**EXERCISE DATA:**
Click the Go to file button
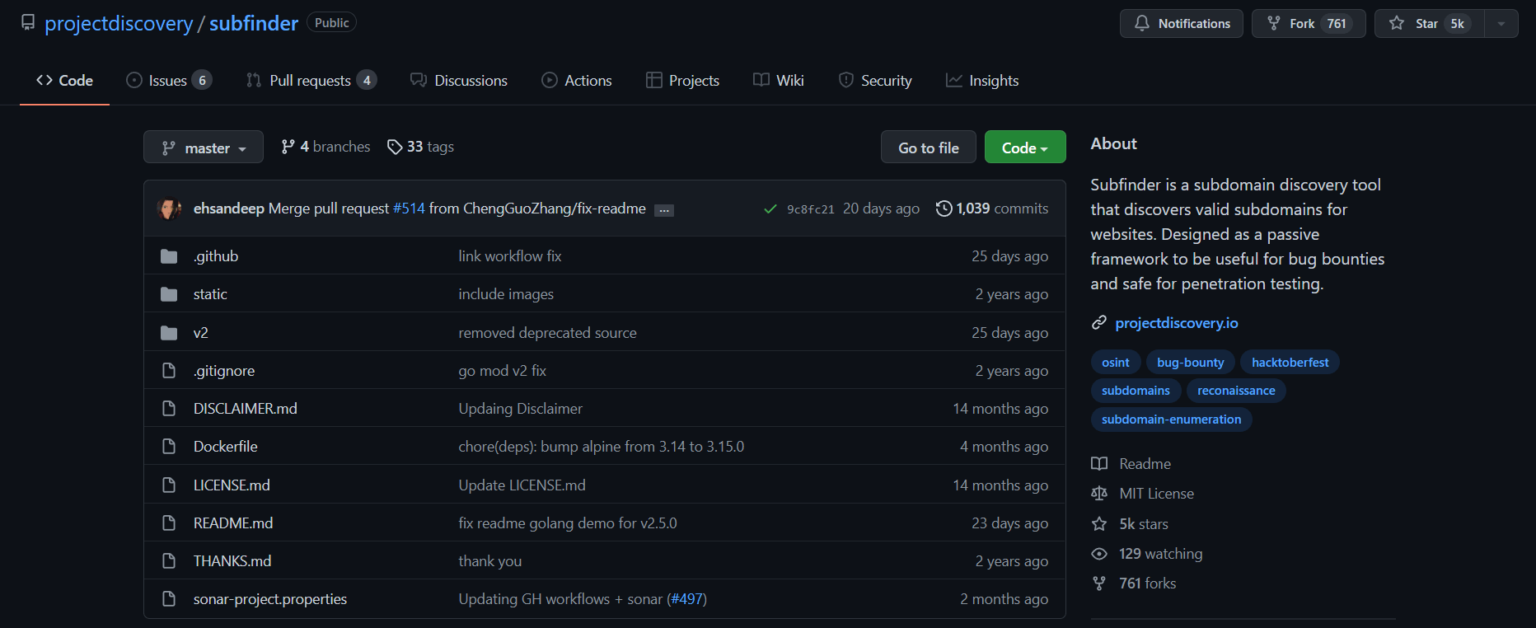The image size is (1536, 628). pyautogui.click(x=928, y=146)
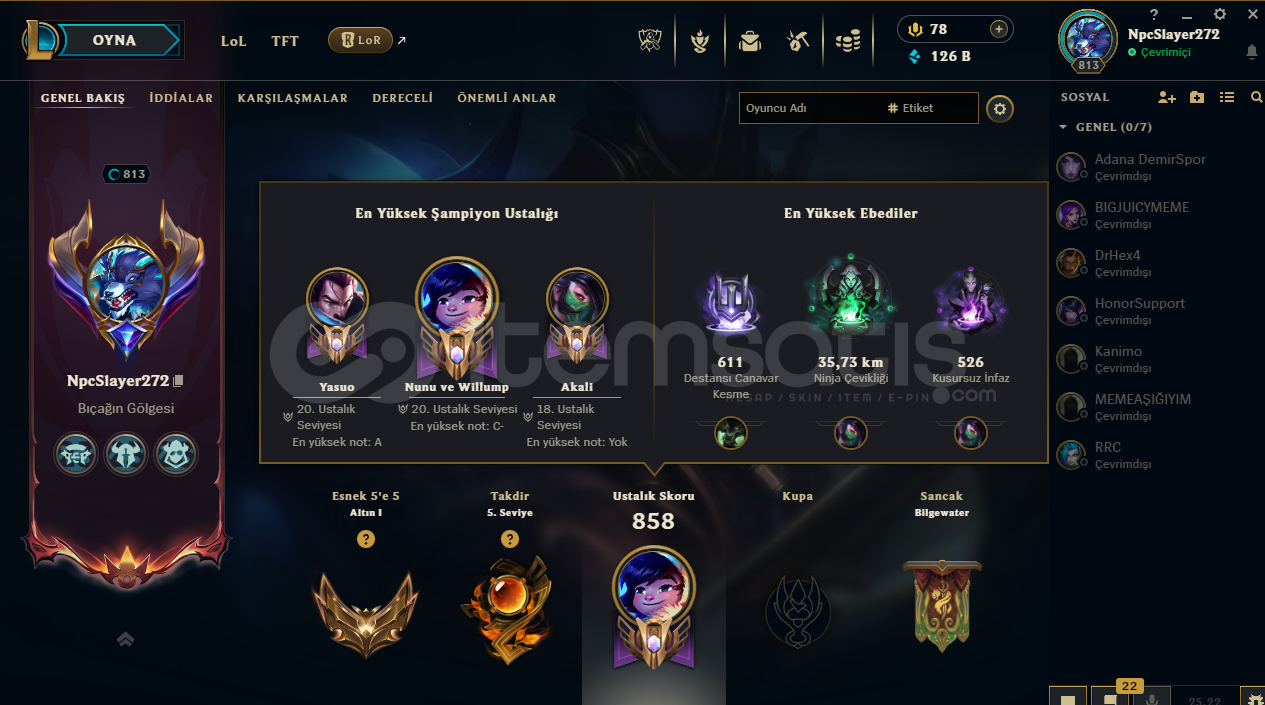The image size is (1265, 705).
Task: Open the Clash trophy icon in top bar
Action: coord(651,41)
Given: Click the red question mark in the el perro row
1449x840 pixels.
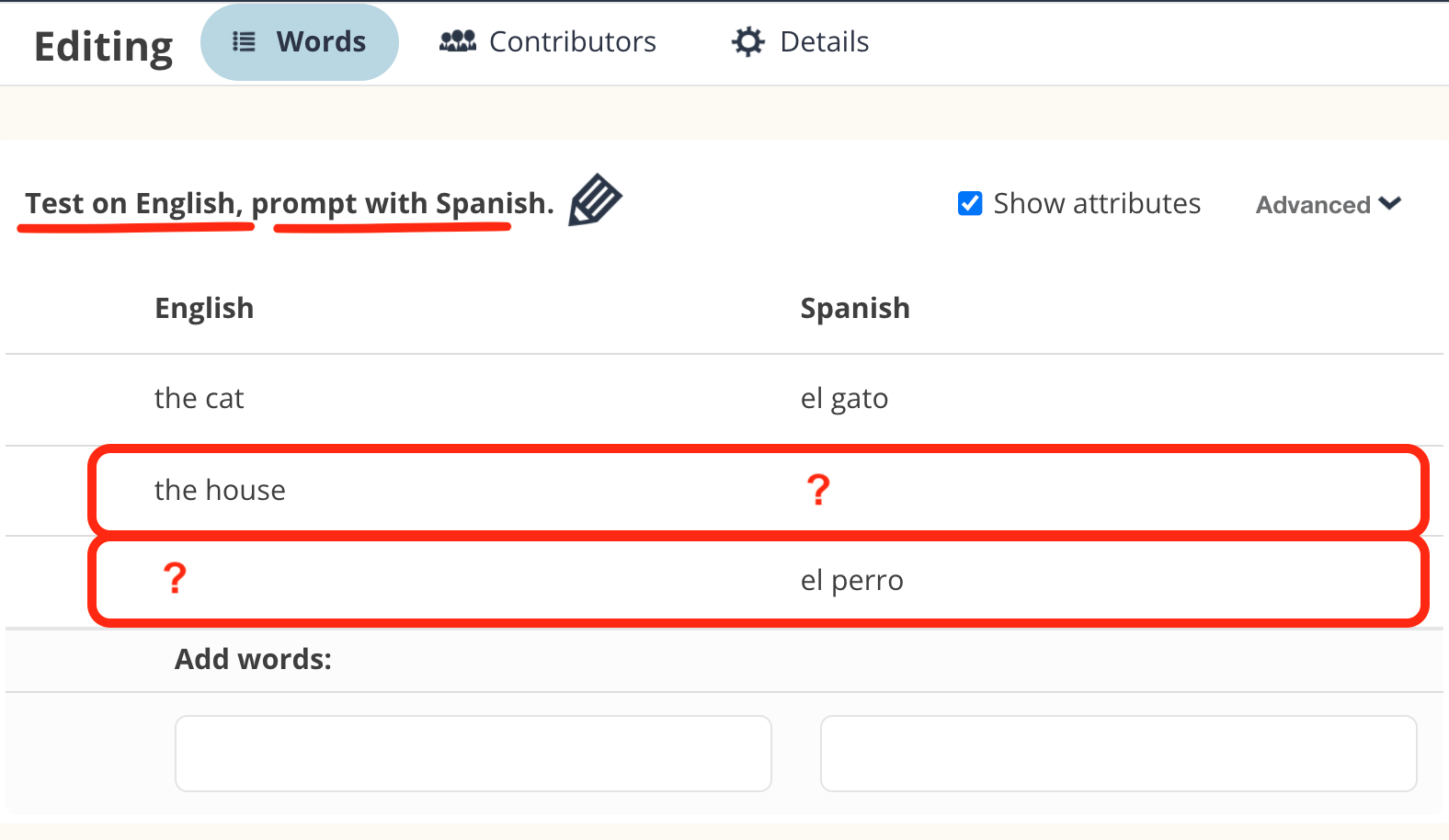Looking at the screenshot, I should (175, 579).
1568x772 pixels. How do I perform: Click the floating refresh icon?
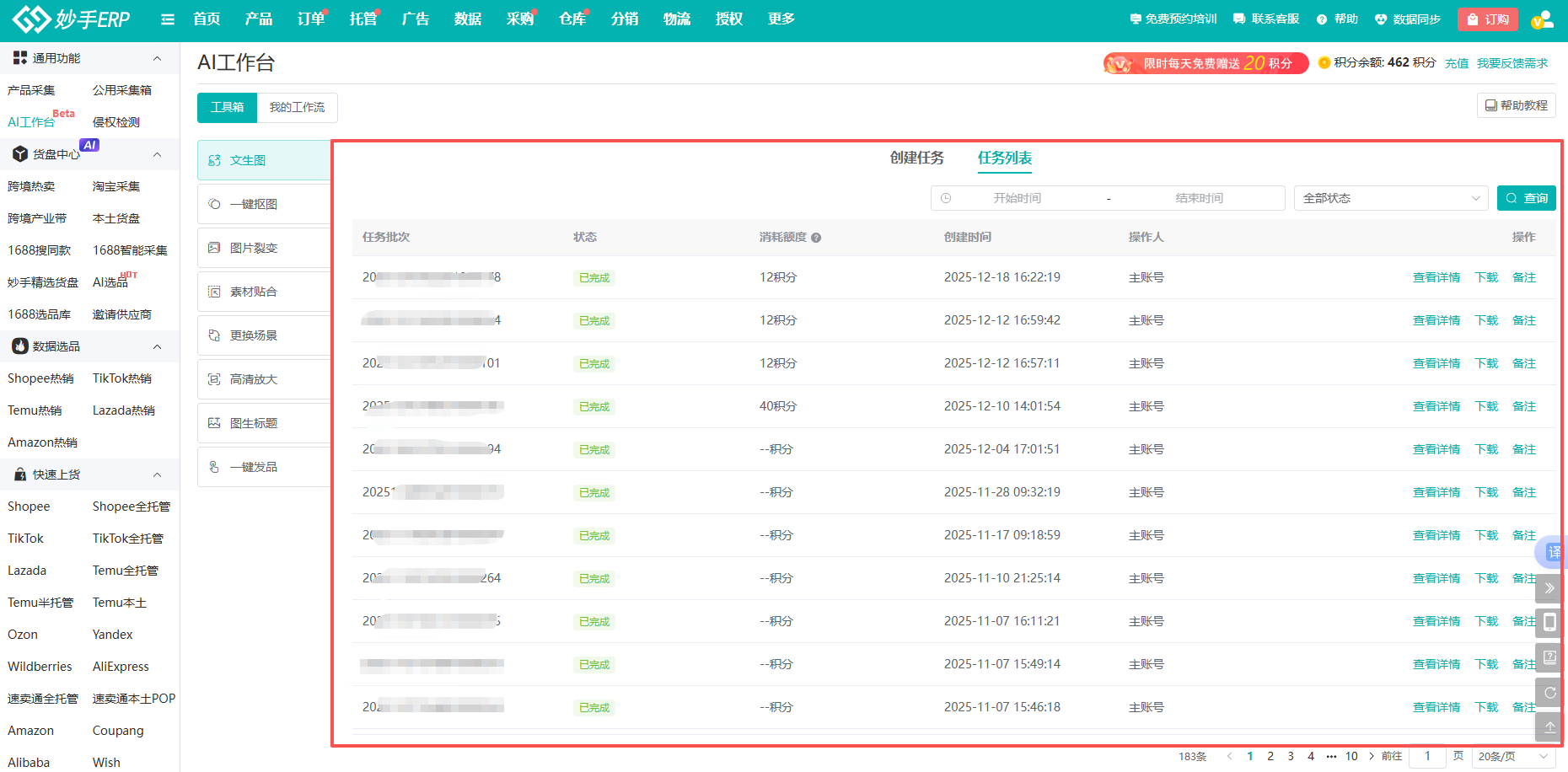(x=1549, y=693)
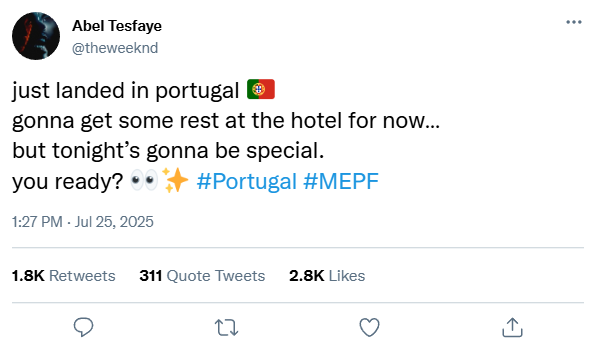View the 1.8K Retweets list
The height and width of the screenshot is (364, 596).
[63, 275]
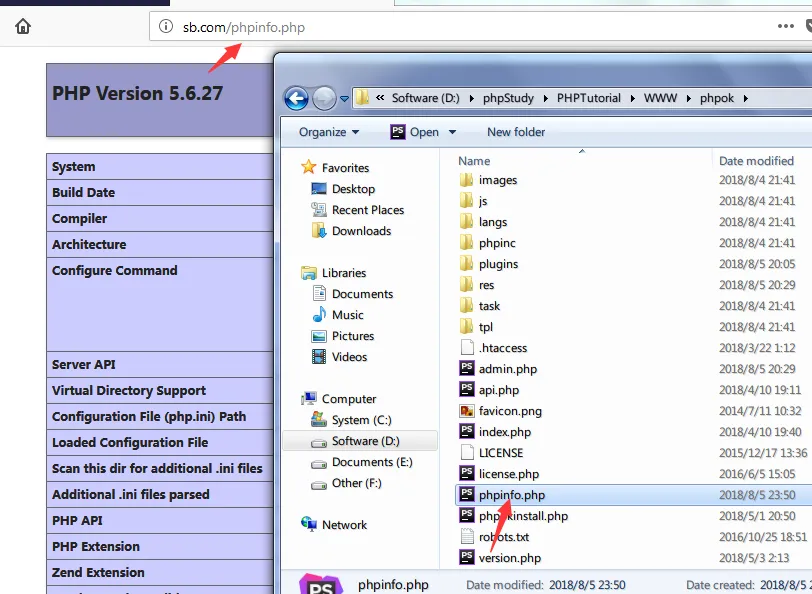Select the favicon.png image file
The width and height of the screenshot is (812, 594).
tap(509, 411)
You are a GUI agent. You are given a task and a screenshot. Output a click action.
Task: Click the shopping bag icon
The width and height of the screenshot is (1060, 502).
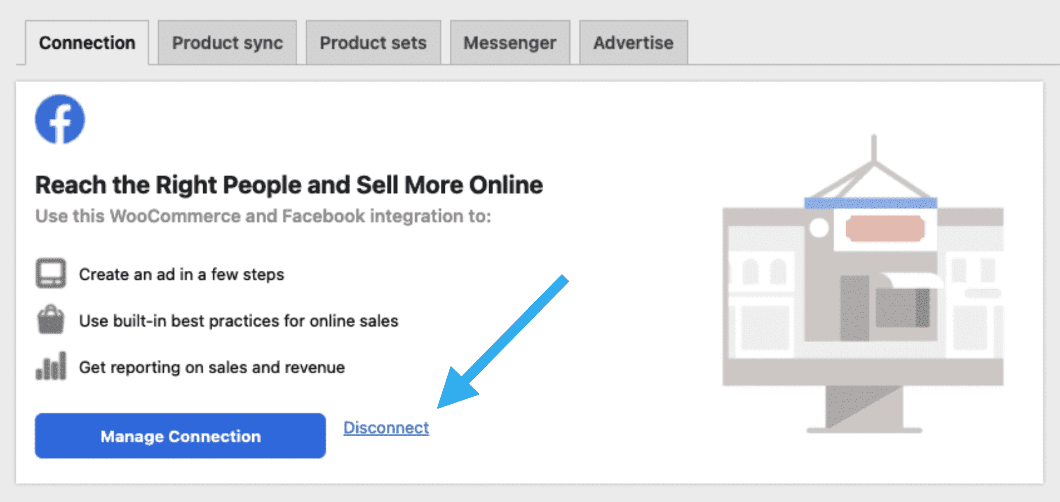tap(50, 321)
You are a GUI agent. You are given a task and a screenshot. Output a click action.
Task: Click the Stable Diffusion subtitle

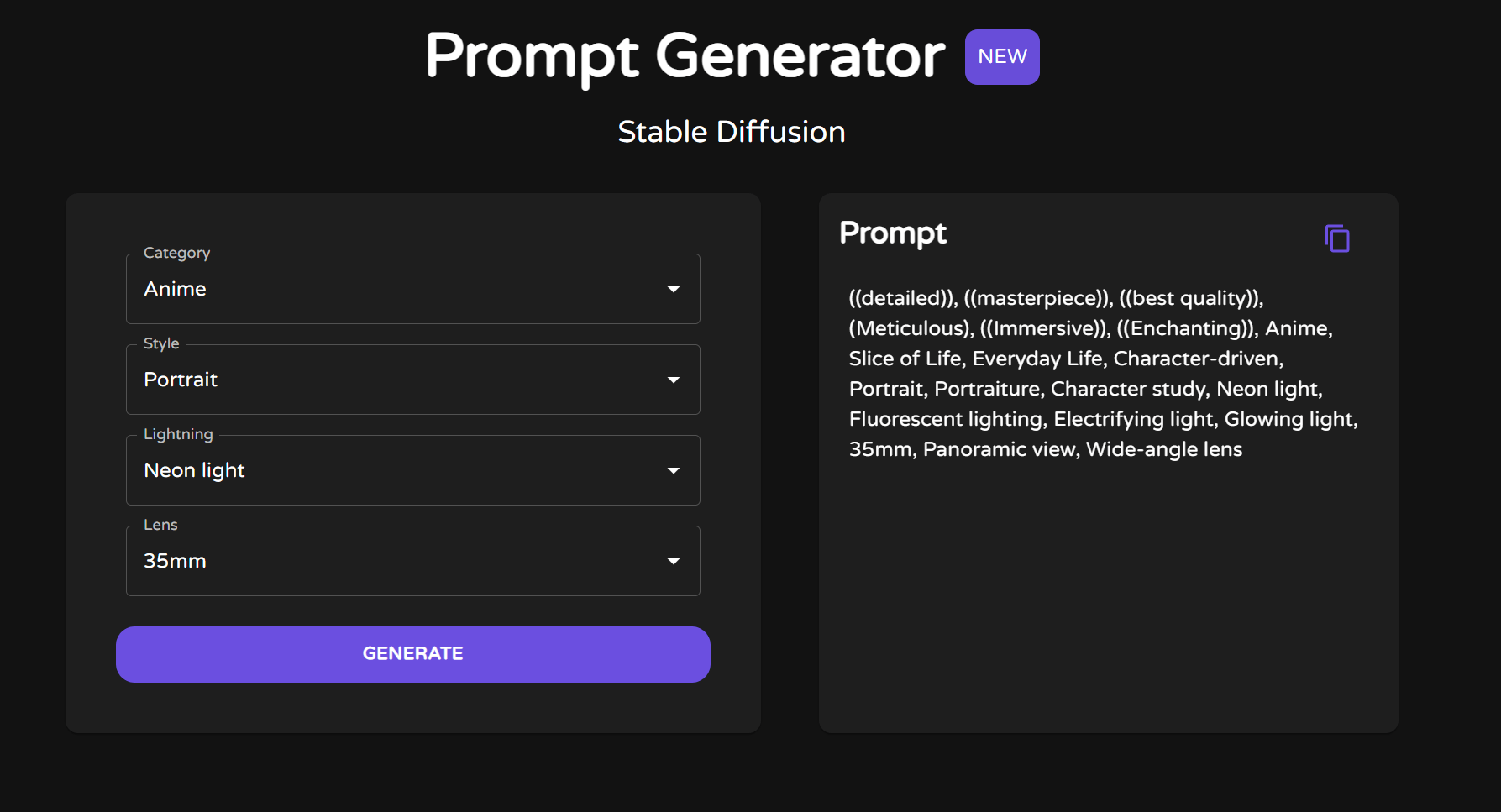[x=731, y=132]
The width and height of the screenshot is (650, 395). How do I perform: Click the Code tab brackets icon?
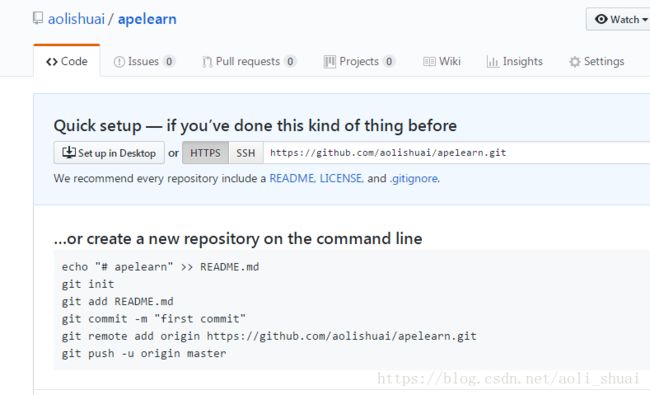tap(52, 62)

**EXERCISE BRIEF:**
Take the line with "1449x840 pixels." as the first line and the last line of the records above as the final one; reproduce exactly the lines between them, both included, without pictures.

**PROBLEM SOLUTION:**
1449x840 pixels.
Looking at the screenshot, I should (175, 579).
1568x772 pixels. How do I perform: Click the floating refresh icon?
(x=1549, y=693)
View the 1.8K Retweets list
The height and width of the screenshot is (364, 596).
[63, 275]
Select the favicon.png image file
The width and height of the screenshot is (812, 594).
tap(509, 411)
You are a GUI agent. You are given a task and a screenshot. Output a click action.
Task: Click the shopping bag icon
The width and height of the screenshot is (1060, 502).
tap(50, 321)
You are a GUI agent. You are given a task and a screenshot. Output a click action.
Task: Click the Stable Diffusion subtitle

[x=731, y=132]
The width and height of the screenshot is (650, 395). How do I perform: Click the Code tab brackets icon?
tap(52, 62)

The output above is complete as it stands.